SIKESTON -- He didn't scream for a Klondike Cone, but after donning a hair net and white lab coat, Gov. Mel Carnahan grabbed a cone off the production line and licked it for the cameras at the dedication of the new Good Humor-Breyer's Sikeston North Plant.
Carnahan toured America's largest ice cream company's biggest plant Thursday. After sampling the cone, Carnahan observed the packaging of Nickelodeon Green Slime Popsicles.
The new, $35 million, 200,000-square-foot plant in the Sikeston Business and Technology Park five miles from the company's Sikeston South Plant has brought the area 150 new jobs. It could bring an additional 200 jobs when it is fully used, company president Eric Walsh said.
That economic news prompted Carnahan to call the event "a proud day for the state of Missouri."

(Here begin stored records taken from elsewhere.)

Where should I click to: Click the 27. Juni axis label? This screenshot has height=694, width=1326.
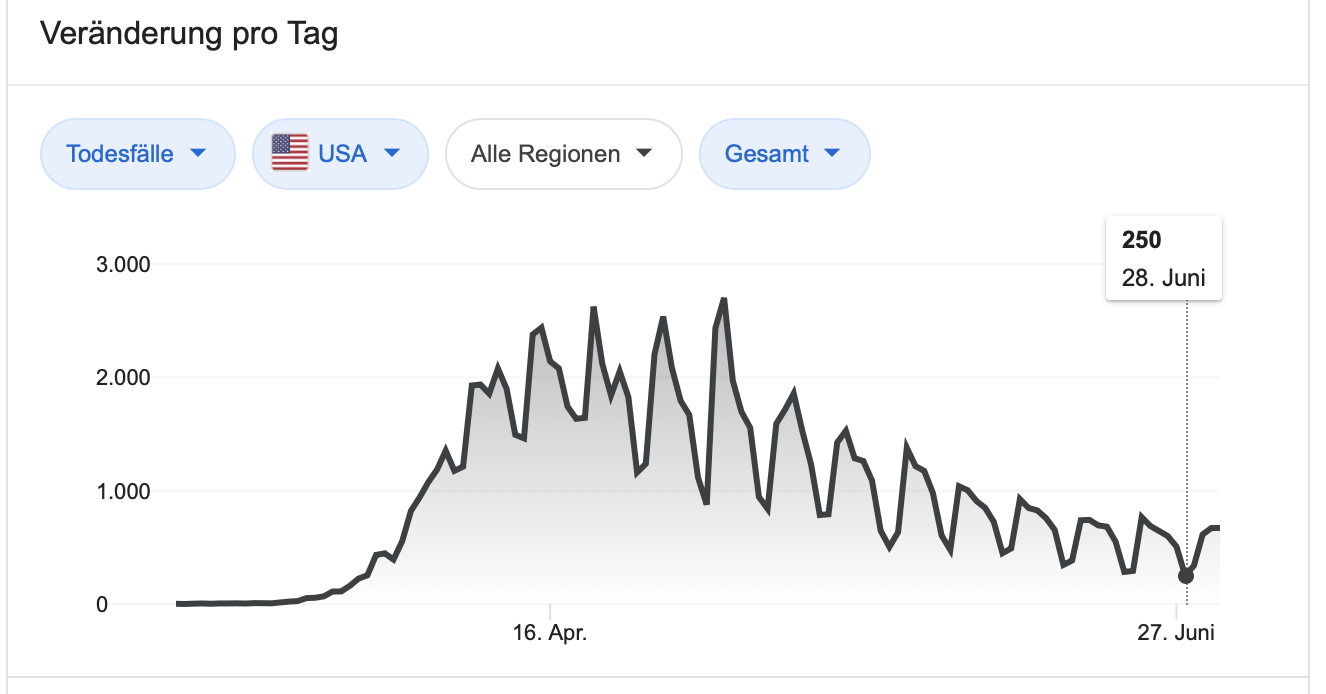coord(1173,633)
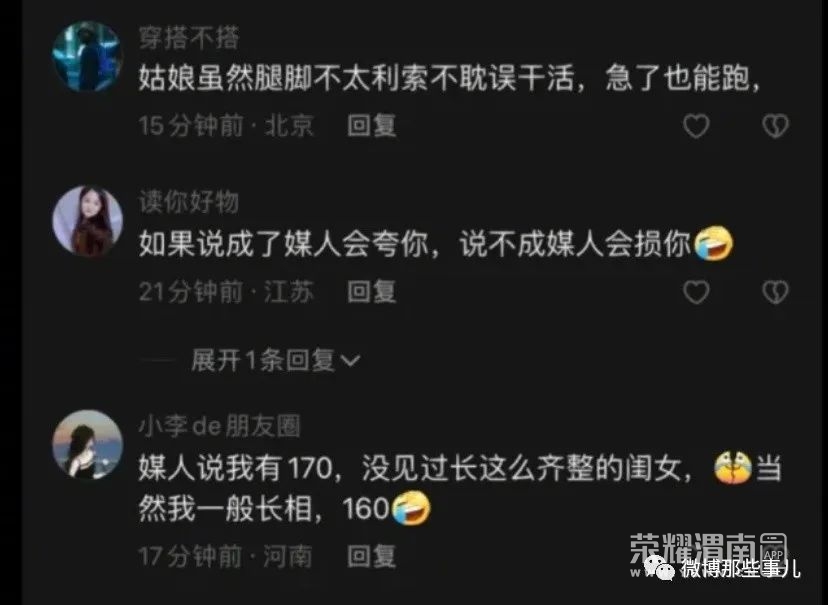This screenshot has width=828, height=605.
Task: Open username 读你好物
Action: click(189, 202)
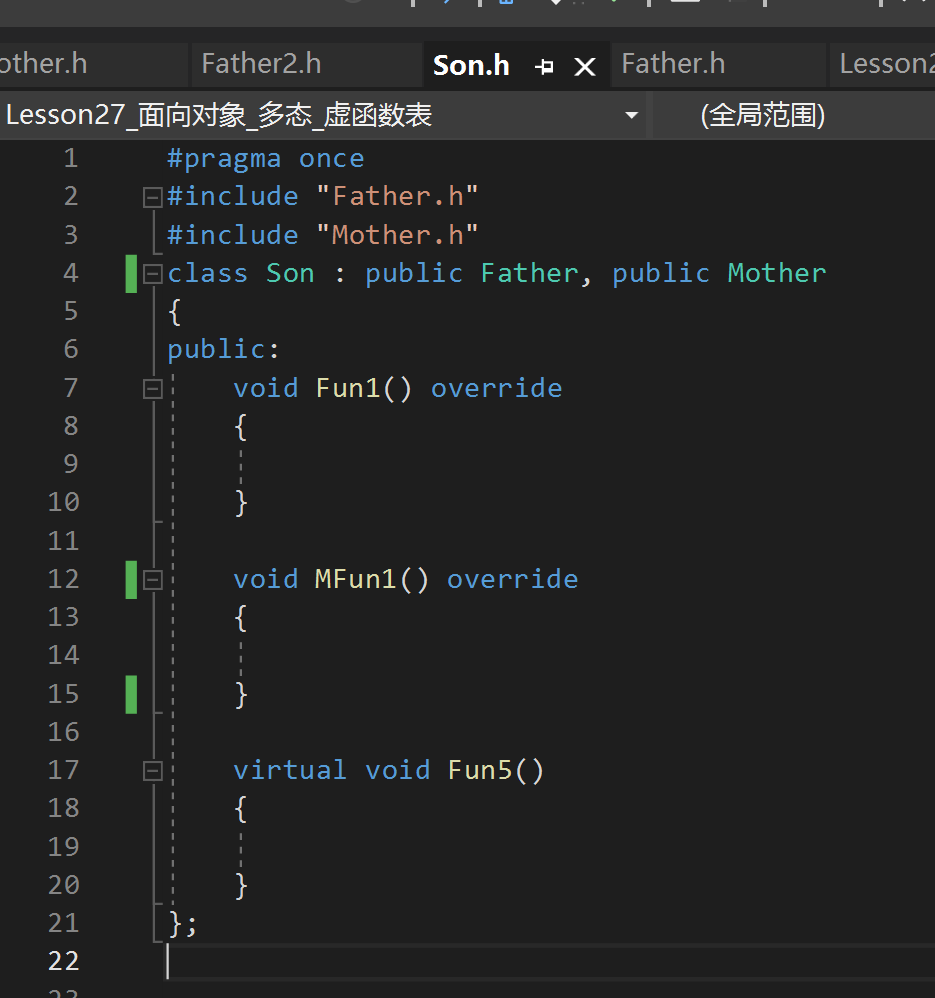
Task: Switch to the Father.h tab
Action: pyautogui.click(x=673, y=64)
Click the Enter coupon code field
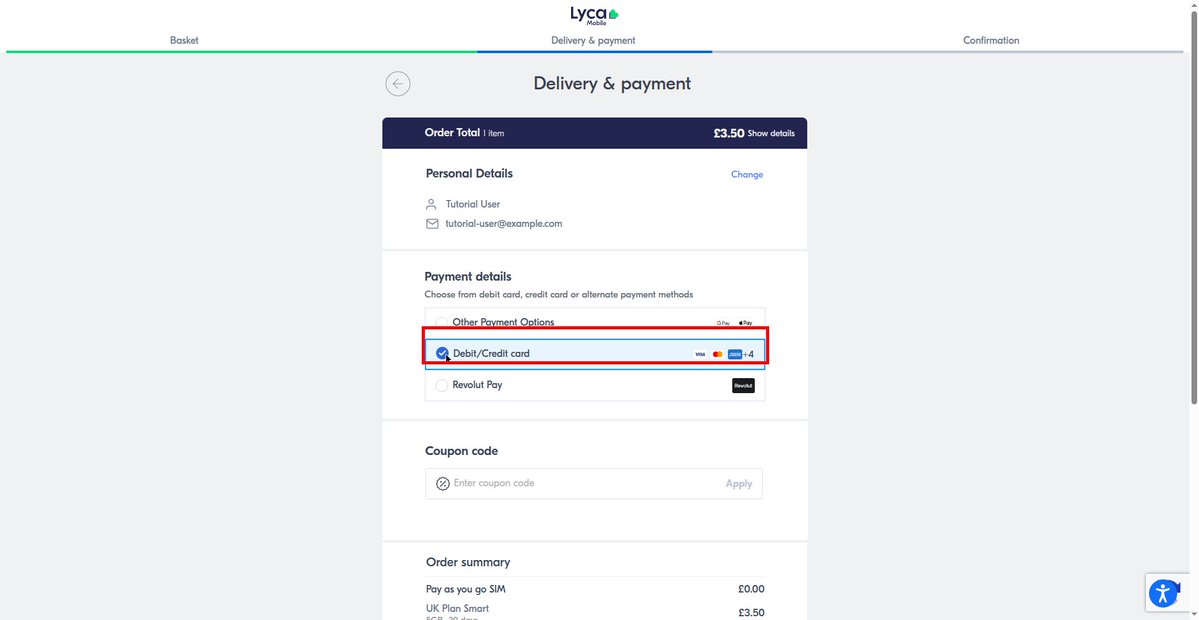The width and height of the screenshot is (1199, 620). coord(593,483)
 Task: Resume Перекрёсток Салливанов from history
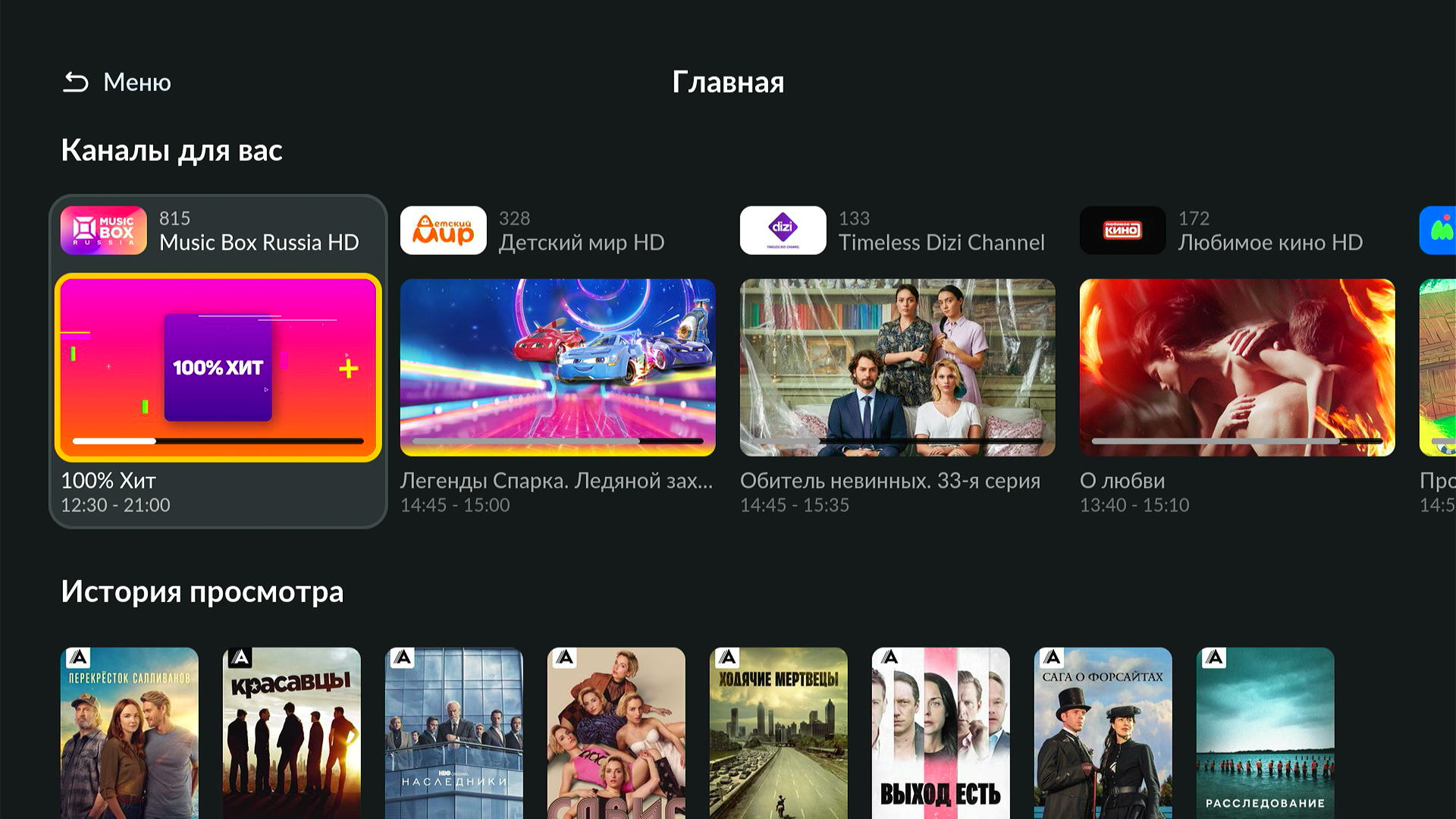tap(130, 733)
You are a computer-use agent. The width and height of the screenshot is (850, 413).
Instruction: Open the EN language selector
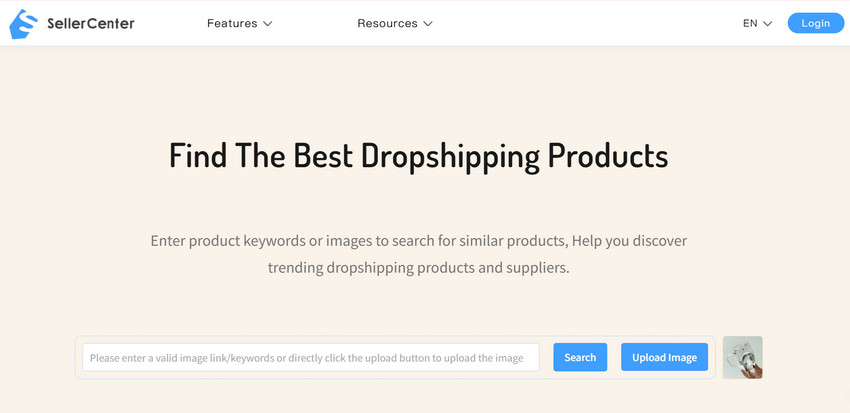(x=750, y=23)
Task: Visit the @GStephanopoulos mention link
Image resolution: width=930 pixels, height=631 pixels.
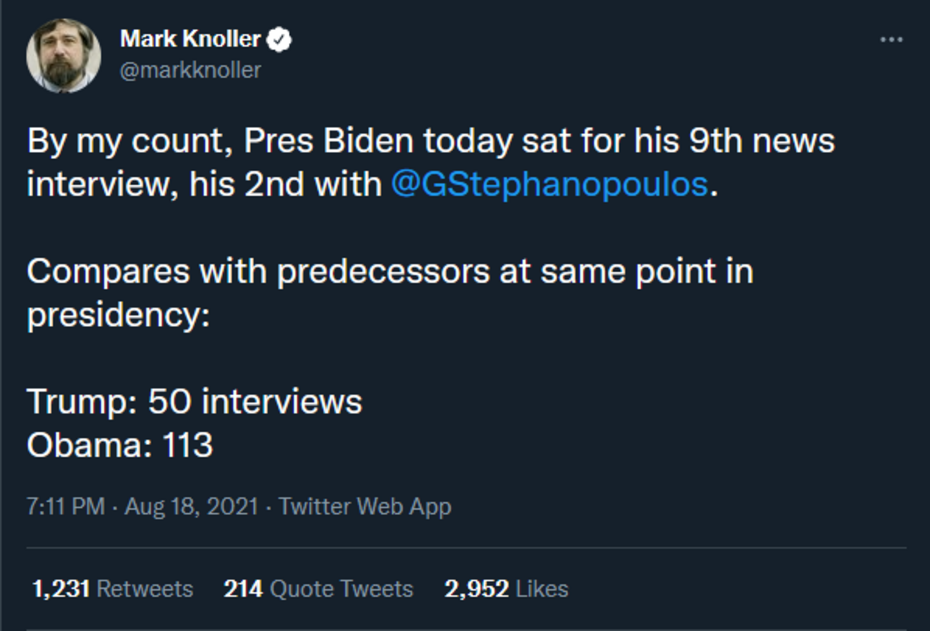Action: tap(549, 186)
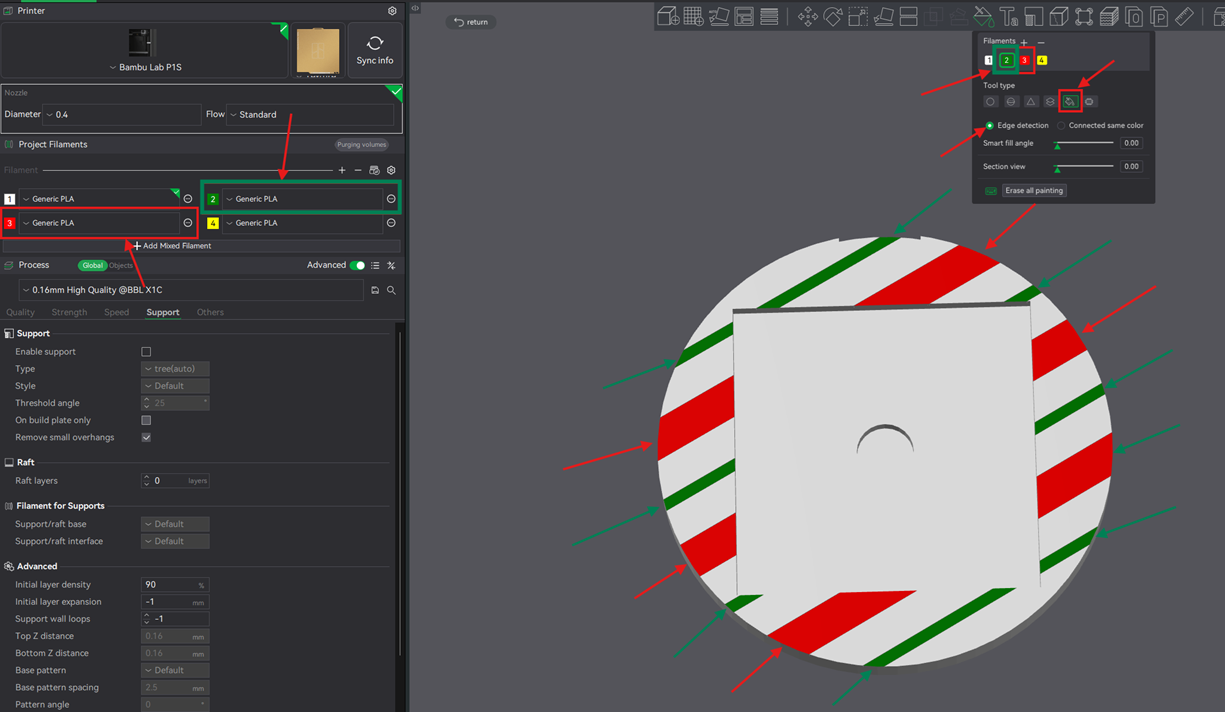Enable the support checkbox
1225x712 pixels.
tap(146, 352)
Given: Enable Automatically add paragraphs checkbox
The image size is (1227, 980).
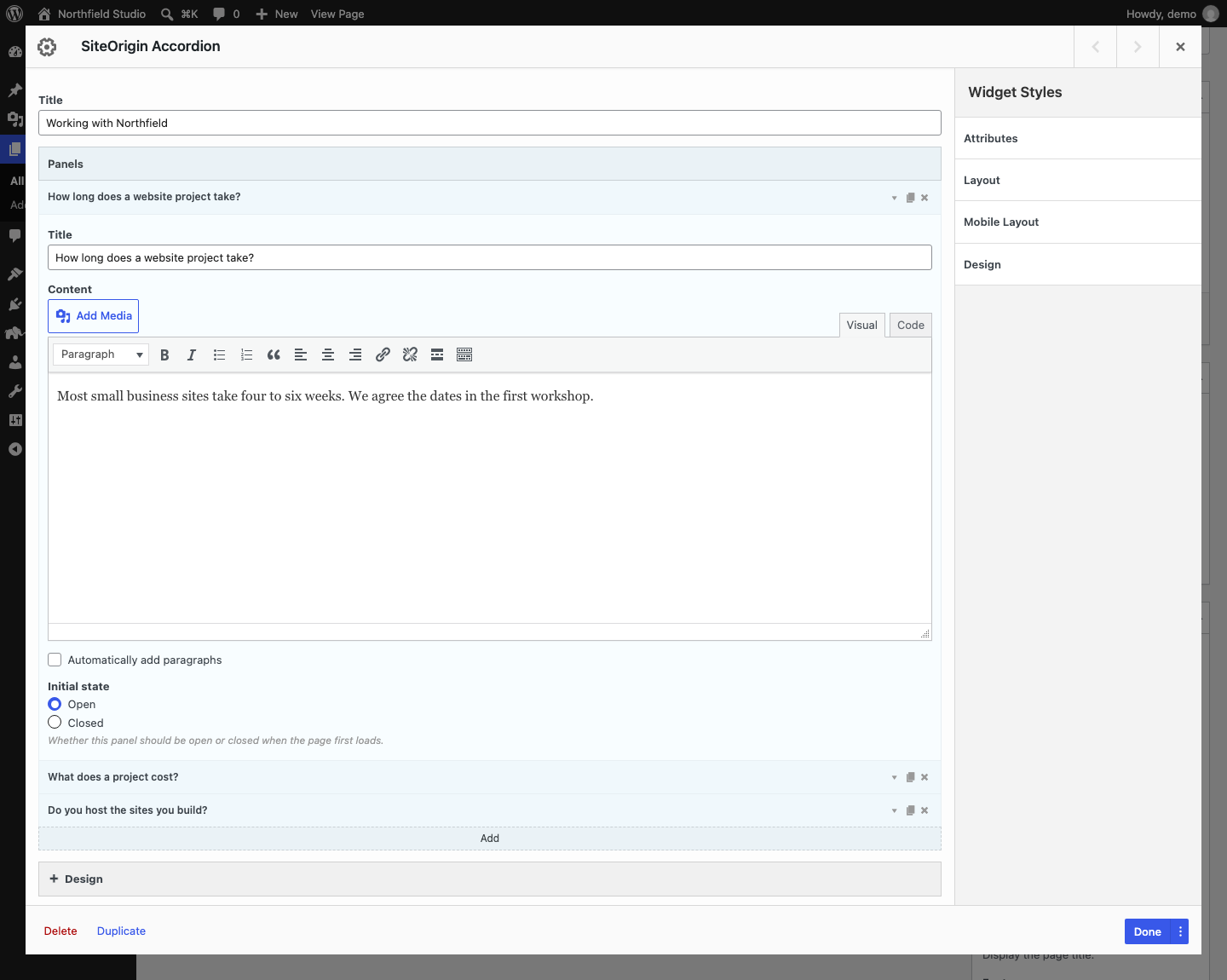Looking at the screenshot, I should coord(55,660).
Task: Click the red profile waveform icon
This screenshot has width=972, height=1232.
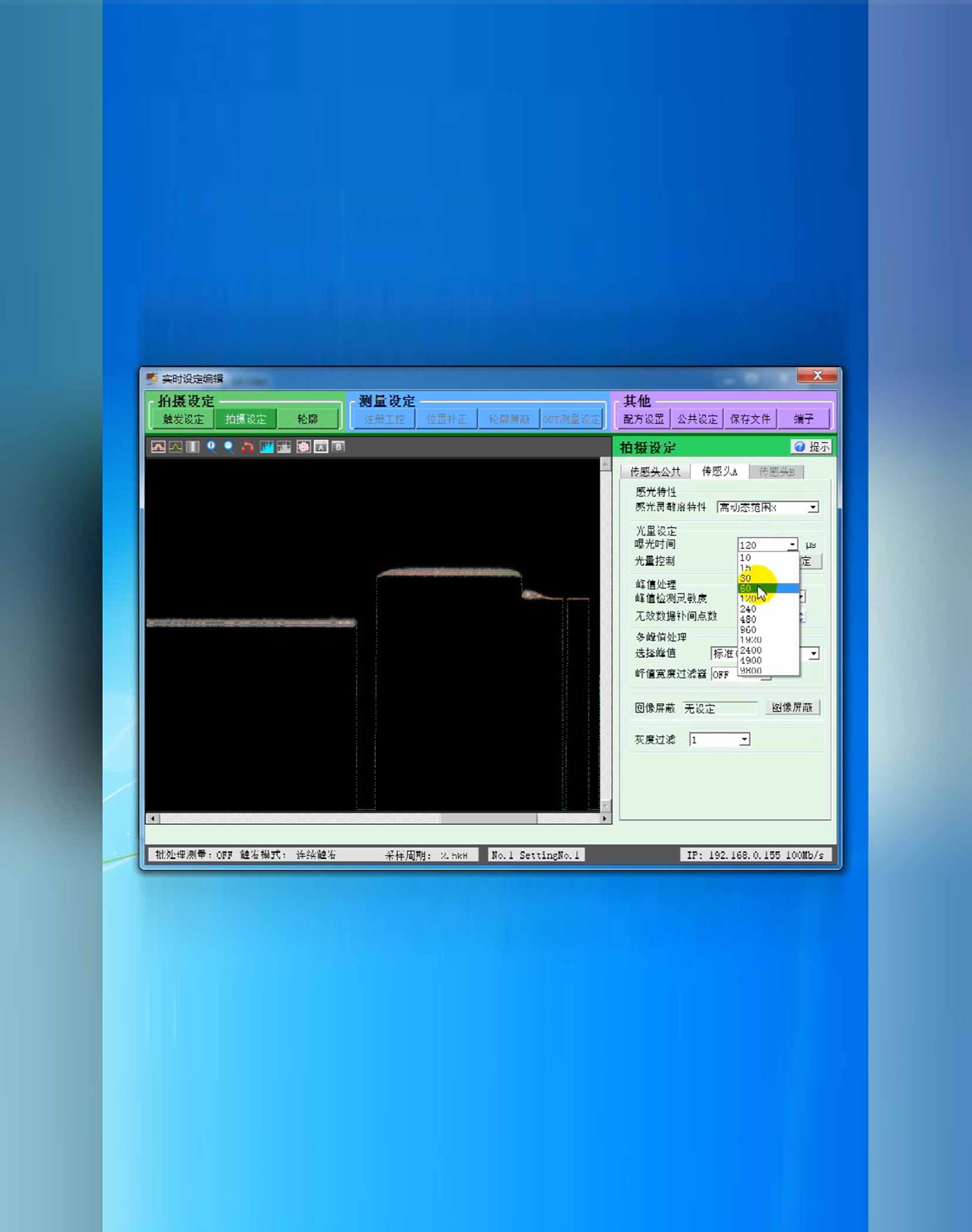Action: 158,447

"This plant, I believe, is an excellent example of how business and government can work together to create economic opportunity," he said. "At the state level, we've been pleased to invest in job training and the block-grant support of this project.
"To have 150 new jobs -- good jobs -- here in Southeast Missouri just builds a better anchor for our economic security and our economic future," he said. "They like us out here. They think they get a good value for their employee dollar."
Officials of Good Humor-Breyer's and its parent company, Unilever United States Inc., attended the dedication as did area politicians and state officials.
Inside air-conditioned tents next to the plant, a four-piece band played big-band tunes as officials mingled and glanced at displays chronicling Good Humor-Breyer's history.
Walsh, Richard A. Goldstein, president and CEO of Unilever, and Sikeston Mayor Bill Mitchell spoke before Carnahan's address.
Walsh said: "The decision to expand our operation here when we realized we needed more capacity years ago was not a difficult one. Sikeston was the obvious choice. That entirely reflects the confidence that we have in the people of Sikeston.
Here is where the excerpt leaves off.